Persistent increases in Ca2+ influx through Cav1.2 shortens action potential and causes Ca2+ overload-induced afterdepolarizations and arrhythmias

Persistent elevation of Ca2+ influx due to prolongation of the action potential (AP), chronic activation of the beta-adrenergic system and molecular remodeling occurs in stressed and diseased hearts. Increases in Ca2+ influx are usually linked to prolonged myocyte action potentials and arrhythmias. However, the contribution of chronic enhancement of Cav1.2 activity on cardiac electrical remodeling and arrhythmogenicity has not been completely defined and is the subject of this study. Chronically increased Cav1.2 activity was produced with a cardiac specific, inducible double transgenic (DTG) mouse system overexpressing the beta 2a subunit of Cav (Cav beta 2a). DTG myocytes had increased L-type Ca2+ current (ICa-L), myocyte shortening, and Ca2+ transients. DTG mice had enhanced cardiac performance, but died suddenly and prematurely. Telemetric electrocardiograms revealed shortened QT intervals in DTG mice. The action potential duration (APD) was shortened in DTG myocytes due to significant increases of potassium currents and channel abundance.
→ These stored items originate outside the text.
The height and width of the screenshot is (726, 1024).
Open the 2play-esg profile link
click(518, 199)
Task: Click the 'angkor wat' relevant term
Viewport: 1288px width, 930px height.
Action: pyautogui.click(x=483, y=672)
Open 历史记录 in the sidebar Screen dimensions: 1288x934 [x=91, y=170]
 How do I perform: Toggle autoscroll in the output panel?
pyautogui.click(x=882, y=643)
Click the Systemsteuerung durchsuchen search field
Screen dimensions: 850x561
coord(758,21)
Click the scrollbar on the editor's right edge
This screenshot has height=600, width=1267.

However, shortened AP in DTG myocytes did not fully limit excess Ca2+ influx and increased the peak and tail ICa-L. Enhanced I-Ca promoted sarcoplasmic reticulum (SR) Ca2+ overload, diastolic Ca2+ sparks and waves, and increased NCX activity, causing increased occurrence of early and delayed afterdepolarizations (EADs and DADs) that may contribute to premature ventricular beats and ventricular tachycardia. AV blocks that could be related to fibrosis of the AV node were also observed. Our study suggests that increasing ICa-L does not necessarily result in AP prolongation but causes SR Ca2+ overload and fibrosis of AV node and myocardium to induce cellular arrhythmogenicity, arrhythmias, and conduction abnormalities.